Of course the paper doesn’t abandon common ancestry—but nobody claims it did. The paper cites independent insertion events in different lineages to explain why the data “is inconsistent with the generally accepted primate species tree based on molecular data”. That’s just fine! But the ENV blog’s author, Jonathan M. doesn’t claim they abandon common ancestry. He simply cites this paper to note that ERV distributions can be explained by “independent events”, rather than the usual explanation, as he quotes someone arguing ERVs show “humans and the other primates must share common ancestry”. Here’s what the ENV paper states:
Though there are other possible candidate hypotheses for this observation (such as incomplete lineage sorting), in the context of other indications of locus-specific site preference, this data is, at the very least, suggestive that these inserts may in fact be independent events.
So this refutes the accusations against this paper that I quoted above. It also renders the personal attacks against its author (“lies” not “honest”) totally inappropriate.

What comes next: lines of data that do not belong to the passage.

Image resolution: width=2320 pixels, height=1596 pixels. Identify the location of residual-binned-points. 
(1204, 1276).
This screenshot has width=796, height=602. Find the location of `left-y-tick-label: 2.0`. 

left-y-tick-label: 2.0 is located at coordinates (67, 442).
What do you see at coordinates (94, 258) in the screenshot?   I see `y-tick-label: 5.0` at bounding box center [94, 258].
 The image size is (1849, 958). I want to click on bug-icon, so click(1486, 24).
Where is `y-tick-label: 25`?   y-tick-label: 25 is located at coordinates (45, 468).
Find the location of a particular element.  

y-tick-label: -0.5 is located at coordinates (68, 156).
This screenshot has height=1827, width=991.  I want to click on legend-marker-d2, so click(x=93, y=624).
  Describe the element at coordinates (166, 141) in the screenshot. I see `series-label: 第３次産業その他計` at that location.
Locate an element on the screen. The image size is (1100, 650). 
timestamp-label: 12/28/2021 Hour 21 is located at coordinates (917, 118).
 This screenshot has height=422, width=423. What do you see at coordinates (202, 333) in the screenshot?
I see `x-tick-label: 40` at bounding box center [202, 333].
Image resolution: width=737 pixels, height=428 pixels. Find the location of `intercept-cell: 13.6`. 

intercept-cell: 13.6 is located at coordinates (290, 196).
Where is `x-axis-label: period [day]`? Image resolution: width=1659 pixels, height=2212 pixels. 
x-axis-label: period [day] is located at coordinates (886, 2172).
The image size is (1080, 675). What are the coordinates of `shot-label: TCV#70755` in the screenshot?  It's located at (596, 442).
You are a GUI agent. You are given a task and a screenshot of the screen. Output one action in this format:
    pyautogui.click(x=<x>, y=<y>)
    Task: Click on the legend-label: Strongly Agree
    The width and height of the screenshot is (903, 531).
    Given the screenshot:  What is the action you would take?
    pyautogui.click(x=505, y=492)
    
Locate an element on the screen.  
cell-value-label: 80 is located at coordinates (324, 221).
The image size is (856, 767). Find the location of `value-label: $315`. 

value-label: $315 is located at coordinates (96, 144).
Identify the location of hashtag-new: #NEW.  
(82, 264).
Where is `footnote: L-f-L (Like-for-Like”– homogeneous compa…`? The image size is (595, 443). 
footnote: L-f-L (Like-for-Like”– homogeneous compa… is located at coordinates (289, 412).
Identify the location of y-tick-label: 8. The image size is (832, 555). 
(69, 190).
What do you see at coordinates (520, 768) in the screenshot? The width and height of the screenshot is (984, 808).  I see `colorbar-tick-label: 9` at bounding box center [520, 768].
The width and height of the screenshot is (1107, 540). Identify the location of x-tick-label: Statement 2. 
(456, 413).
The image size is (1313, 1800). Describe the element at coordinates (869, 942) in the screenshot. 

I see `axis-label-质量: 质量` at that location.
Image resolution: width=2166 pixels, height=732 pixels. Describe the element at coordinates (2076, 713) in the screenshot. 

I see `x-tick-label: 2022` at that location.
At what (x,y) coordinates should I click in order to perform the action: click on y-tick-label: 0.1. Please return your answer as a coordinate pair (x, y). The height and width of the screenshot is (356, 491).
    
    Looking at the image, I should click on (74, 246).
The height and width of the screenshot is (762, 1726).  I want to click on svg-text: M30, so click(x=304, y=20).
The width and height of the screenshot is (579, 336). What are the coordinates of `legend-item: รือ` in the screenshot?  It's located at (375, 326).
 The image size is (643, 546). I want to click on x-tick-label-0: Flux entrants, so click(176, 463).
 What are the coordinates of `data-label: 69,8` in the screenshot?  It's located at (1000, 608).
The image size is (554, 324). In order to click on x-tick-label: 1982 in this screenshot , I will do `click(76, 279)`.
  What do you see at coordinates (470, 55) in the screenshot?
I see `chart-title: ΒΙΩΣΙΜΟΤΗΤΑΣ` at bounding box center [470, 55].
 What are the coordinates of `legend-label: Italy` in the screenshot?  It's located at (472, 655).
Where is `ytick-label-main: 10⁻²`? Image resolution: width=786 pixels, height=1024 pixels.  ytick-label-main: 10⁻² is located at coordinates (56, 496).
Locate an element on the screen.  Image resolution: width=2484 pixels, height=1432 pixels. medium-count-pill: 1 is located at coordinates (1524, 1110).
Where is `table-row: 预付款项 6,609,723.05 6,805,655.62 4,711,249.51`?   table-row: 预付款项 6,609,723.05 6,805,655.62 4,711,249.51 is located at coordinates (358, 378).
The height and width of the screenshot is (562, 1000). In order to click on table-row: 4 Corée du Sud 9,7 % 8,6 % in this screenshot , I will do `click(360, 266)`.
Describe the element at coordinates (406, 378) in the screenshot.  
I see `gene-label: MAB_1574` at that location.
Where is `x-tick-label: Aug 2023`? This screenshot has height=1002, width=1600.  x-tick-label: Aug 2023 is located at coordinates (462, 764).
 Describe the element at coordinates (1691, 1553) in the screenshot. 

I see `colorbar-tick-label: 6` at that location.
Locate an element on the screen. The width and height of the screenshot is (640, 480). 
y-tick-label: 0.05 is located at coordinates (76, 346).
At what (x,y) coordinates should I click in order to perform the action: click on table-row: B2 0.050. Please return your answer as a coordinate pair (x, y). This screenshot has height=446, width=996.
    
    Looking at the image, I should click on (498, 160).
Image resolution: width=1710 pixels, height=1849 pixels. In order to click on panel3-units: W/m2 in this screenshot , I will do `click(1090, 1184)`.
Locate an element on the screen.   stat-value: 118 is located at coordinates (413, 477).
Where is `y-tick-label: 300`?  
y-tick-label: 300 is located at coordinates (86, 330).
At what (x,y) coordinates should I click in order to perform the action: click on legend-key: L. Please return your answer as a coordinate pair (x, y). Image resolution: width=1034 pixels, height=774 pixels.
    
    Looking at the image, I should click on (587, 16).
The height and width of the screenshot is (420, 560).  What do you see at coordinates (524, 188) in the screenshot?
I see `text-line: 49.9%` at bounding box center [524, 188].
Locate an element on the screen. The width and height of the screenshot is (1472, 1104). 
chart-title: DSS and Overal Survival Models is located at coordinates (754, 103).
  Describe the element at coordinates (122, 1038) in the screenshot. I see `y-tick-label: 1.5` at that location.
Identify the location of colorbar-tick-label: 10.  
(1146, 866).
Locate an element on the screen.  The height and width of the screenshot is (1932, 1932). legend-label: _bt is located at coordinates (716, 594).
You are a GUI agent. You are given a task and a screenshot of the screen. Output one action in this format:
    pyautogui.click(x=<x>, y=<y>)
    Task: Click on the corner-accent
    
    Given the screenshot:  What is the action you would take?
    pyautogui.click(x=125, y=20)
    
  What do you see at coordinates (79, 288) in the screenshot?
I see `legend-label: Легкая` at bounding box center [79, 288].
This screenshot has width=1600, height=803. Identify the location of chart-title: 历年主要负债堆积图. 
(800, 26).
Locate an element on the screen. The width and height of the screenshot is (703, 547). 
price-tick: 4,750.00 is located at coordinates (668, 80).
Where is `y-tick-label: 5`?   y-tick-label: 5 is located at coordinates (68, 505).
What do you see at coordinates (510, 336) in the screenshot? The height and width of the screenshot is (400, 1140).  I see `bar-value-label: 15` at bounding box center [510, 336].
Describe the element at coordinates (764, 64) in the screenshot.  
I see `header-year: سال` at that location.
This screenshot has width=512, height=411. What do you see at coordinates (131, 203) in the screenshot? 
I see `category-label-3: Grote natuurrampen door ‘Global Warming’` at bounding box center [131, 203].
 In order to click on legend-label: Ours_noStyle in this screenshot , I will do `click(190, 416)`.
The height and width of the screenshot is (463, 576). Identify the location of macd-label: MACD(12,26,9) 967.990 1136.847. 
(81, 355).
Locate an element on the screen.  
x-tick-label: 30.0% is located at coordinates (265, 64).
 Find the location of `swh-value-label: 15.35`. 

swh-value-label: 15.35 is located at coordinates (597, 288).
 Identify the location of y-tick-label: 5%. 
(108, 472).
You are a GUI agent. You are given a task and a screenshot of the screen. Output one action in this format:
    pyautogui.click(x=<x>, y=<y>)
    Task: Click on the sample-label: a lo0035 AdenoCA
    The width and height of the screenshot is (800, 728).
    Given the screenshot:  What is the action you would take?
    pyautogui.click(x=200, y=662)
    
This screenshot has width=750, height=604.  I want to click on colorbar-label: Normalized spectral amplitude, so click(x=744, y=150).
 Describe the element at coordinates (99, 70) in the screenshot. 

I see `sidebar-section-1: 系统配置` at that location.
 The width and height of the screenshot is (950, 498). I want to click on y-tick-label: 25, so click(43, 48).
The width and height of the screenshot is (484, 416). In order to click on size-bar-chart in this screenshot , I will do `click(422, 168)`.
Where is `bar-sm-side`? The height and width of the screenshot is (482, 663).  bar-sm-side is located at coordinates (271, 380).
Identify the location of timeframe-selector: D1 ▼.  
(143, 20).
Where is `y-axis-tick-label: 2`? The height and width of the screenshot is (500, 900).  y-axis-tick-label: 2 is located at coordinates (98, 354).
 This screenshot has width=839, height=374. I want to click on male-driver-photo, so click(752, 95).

This thread should be useful for all of us to understand the dynamics of this debate: Critics constantly make accusations against ID proponents that they are both wrong and immoral/incompetent. At the very least, the personal “immoral/incompetent” stuff has no place in this debate—especially when it’s taking place among Christian brothers and sisters. Make your arguments, state your disagreements, but don’t attack people personally. (And we often find that the substance of the arguments against ID is also flawed, as we’ve seen here.)
Obviously this kind of nastiness all over blogs. We even see it right here, openly tolerated by BioLogos on its discussion board. But it goes much further:
But if theistic evolution’s leading scientists and scholars resort to this kind of unsavory rhetoric not just on their blogs, but also in their books, then we have a serious problem.
In my opinion, a massive apology is owed from Dennis Venema to the ID and creationist communities for his uncivil treatments of them in Adam and the Genome. This doesn’t mean he can’t disagree with them–if he disagrees then he can and should vigorously make his arguments! But the tone in the book is deeply damaging to this debate.
So I say this in a loving spirit: This is a great opportunity for Dr. Venema to do something good and praiseworthy before everyone. If Dr. Venema were to do apologize, it would hugely elevate this debate and do a lot to bring harmony among brothers and sisters who happen to disagree on questions of origins.
I have a feeling that ID proponents would lovingly accept Dr. Venema’s apology and gladly move on to more important things in this debate. For my little part, I know I would love the opportunity to do that.
You’ve seen the evidence. Your move.